### Supplied text:

■ ■ ■ ■ ■ ■ ■

Pizza Delivery Driver

As Americans spent less time eating out this year, they increasingly relied on the efforts of delivery drivers to provide hot meals to their doorsteps. 

Aimee Swick has been there to help. 

As a pizza delivery driver for Spinelli’s for the last year and a half, she’s seen a lot. She’s been stiffed on tips more times than she can count. But amid the pandemic, Swick says most customers have tipped pretty well, albeit at times, somewhat creatively. 

The other day, someone tipped her and tossed in one of those green plastic army men with the parachutes. 

“That was pretty legit,” she said. 

One time, someone offered her a cash tip and a container of magic mushrooms. But more often, she’s greeted with the inebriated affections that so often accompany the desire for late night pizza. One of those encounters resulted in her biggest pandemic tip: $35.

“Just a couple of girls having a party and they were like so, so, so drunk,” she said. “They just kept telling me that I was an angel and that I was wonderful and I was like… thanks… so that was nice,” Swick said. 

Swick makes most of her money working overnight. Some shifts she’ll deliver as many as 20 pizzas and won’t get off until 6:30 in the morning. Back in March, as the first reports of COVID-19 in Kentucky rolled in, Swick said she and her colleagues were nervous.

“I think everybody was a little bit scared. We had a lot of dine-in traffic before that, then we had to let all our servers go at that point because there was nothing for them to be doing,” Swick said. 

Swick is grateful to have her job as a driver, but felt some sense of survivor's guilt while friends and co-workers lost their restaurant jobs.

As the health guidance developed, Swick adapted her delivery style to be more distant. Now she has to ask people if they want to tip, which is always a little uncomfortable. But she delivers about a third of her pizzas without seeing anyone at all. 

Some people still refuse to wear masks, but more often people are pretty accommodating. 

“For the most part, everybody is really good about running in to get their mask or making sure they have it when they get to the door,” Swick said. 

Back in the fall, Swick got sick. It was her day off. She said it felt like an allergy attack first, but then came down with a mild fever and cough. She got tested, but it came back negative.

 Several days later after she was back at work and feeling better, she got the results of an antibody test showing she had been positive for COVID-19. 

She doesn’t know how she caught it.

“I am in contact with people all the time. Who knows?” She said. 

In some ways, that’s the burden of the “essential worker,” but Swick says she doesn’t feel any more essential than anyone else, since everyone has their part to play in all of this. She feels fortunate to be in good health and said the whole experience has been oddly reassuring.

“It’s actually been really good for my faith in my humanity to see people tipping so well and trying to remember their mask and being so polite. I actually haven’t had any issues with people being rude or being entitled or anything like that. It’s actually been really heartening,” Swick said.

■ ■ ■ ■ ■ ■ ■

### Records supplied:
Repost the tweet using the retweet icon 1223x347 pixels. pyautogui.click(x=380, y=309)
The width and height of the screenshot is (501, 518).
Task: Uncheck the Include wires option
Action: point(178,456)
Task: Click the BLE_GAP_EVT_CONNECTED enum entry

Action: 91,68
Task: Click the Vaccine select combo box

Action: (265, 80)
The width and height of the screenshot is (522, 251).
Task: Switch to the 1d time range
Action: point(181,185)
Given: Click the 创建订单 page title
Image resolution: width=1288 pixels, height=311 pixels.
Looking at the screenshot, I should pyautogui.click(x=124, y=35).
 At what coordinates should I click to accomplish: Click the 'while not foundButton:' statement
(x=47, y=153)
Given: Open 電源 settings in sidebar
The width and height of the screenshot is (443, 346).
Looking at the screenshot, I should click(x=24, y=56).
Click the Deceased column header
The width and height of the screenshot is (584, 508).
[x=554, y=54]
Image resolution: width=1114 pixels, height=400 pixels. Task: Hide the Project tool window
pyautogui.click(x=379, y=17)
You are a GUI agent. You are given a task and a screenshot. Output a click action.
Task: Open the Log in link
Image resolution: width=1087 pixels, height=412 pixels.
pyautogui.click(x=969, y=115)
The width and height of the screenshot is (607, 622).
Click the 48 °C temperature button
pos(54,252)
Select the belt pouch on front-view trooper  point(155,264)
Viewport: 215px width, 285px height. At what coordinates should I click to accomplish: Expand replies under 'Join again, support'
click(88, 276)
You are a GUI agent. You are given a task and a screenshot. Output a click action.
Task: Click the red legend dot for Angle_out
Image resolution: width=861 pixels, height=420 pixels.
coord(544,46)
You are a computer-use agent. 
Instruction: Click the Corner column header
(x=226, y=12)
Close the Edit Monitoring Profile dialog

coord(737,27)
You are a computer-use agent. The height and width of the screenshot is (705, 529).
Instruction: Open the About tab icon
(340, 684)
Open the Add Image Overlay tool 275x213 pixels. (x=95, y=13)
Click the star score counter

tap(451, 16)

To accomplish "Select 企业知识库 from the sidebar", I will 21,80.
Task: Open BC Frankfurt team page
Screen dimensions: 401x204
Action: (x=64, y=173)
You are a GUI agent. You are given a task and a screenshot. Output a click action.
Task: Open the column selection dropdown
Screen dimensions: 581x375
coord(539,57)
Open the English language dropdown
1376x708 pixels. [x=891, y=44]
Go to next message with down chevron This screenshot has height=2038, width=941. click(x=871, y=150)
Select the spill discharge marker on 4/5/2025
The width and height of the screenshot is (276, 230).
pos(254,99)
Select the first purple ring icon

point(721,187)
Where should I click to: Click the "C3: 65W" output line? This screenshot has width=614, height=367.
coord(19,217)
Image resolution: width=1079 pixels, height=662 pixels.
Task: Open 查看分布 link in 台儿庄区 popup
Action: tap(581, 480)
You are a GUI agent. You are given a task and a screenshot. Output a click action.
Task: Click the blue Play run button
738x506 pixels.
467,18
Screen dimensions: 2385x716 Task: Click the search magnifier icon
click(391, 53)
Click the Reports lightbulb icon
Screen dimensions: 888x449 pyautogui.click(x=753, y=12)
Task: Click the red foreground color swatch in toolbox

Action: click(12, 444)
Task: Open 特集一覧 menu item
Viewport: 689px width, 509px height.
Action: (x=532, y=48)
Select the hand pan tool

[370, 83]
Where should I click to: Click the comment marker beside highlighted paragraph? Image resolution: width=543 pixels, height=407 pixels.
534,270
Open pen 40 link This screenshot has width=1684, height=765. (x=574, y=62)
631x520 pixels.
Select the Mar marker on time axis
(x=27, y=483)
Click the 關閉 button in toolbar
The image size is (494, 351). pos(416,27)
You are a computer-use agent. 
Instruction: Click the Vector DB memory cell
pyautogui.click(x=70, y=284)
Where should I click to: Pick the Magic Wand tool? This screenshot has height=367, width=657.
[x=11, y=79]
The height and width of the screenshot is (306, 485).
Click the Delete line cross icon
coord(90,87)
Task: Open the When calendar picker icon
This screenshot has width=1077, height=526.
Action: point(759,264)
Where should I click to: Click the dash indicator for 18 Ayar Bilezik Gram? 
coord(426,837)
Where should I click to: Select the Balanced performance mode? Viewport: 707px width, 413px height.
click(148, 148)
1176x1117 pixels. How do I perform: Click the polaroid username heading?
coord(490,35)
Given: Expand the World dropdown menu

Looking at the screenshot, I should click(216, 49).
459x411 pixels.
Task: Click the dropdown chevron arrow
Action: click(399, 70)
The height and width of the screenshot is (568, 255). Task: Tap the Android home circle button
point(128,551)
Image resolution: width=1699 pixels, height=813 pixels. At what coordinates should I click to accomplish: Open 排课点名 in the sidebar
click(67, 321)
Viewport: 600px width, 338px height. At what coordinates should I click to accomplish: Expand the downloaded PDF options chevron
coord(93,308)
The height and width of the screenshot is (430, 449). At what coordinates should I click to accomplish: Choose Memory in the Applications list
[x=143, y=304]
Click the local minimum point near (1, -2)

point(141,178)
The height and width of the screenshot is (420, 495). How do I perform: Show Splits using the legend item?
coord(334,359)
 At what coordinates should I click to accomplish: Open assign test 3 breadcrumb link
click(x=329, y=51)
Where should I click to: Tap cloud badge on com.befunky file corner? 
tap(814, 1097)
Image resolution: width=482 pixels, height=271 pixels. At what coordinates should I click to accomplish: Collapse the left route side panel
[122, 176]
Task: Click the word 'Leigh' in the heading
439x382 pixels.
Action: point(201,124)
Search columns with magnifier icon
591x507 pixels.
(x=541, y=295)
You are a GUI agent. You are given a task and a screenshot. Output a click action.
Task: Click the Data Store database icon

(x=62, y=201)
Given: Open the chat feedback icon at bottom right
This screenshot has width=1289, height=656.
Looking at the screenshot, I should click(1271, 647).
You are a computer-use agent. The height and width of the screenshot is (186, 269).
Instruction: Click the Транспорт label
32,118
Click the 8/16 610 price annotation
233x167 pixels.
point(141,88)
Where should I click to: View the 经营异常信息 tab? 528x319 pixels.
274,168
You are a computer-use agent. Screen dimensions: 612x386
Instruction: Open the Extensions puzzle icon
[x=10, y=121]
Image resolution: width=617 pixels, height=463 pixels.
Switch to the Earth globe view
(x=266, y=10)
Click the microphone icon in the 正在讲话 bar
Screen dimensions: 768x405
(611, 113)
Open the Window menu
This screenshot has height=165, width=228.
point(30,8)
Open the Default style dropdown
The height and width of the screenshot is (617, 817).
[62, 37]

■ ■ ■ ■ ■ ■ ■

### Instructions:
1. Can you answer these from the pizza delivery driver article?
(a) How long has Swick been delivering pizza for Spinelli's?
(b) What was her biggest tip during the pandemic?
(c) About what share of her pizzas does she deliver without seeing anyone at all?
2. Would you repeat the stretch of the pizza delivery driver article from "Aimee Swick has" through "with the parachutes.", word for word?
3. How would you put this sentence from the pizza delivery driver article into Spanish: "Swick makes most of her money working overnight."
The data above has no connection to the pizza delivery driver article.

### Answers provided:
1.
(a) For the last year and a half.
(b) $35.
(c) About a third.

2.
Aimee Swick has been there to help. 

As a pizza delivery driver for Spinelli’s for the last year and a half, she’s seen a lot. She’s been stiffed on tips more times than she can count. But amid the pandemic, Swick says most customers have tipped pretty well, albeit at times, somewhat creatively. 

The other day, someone tipped her and tossed in one of those green plastic army men with the parachutes.

3. Swick gana la mayor parte de su dinero trabajando de noche.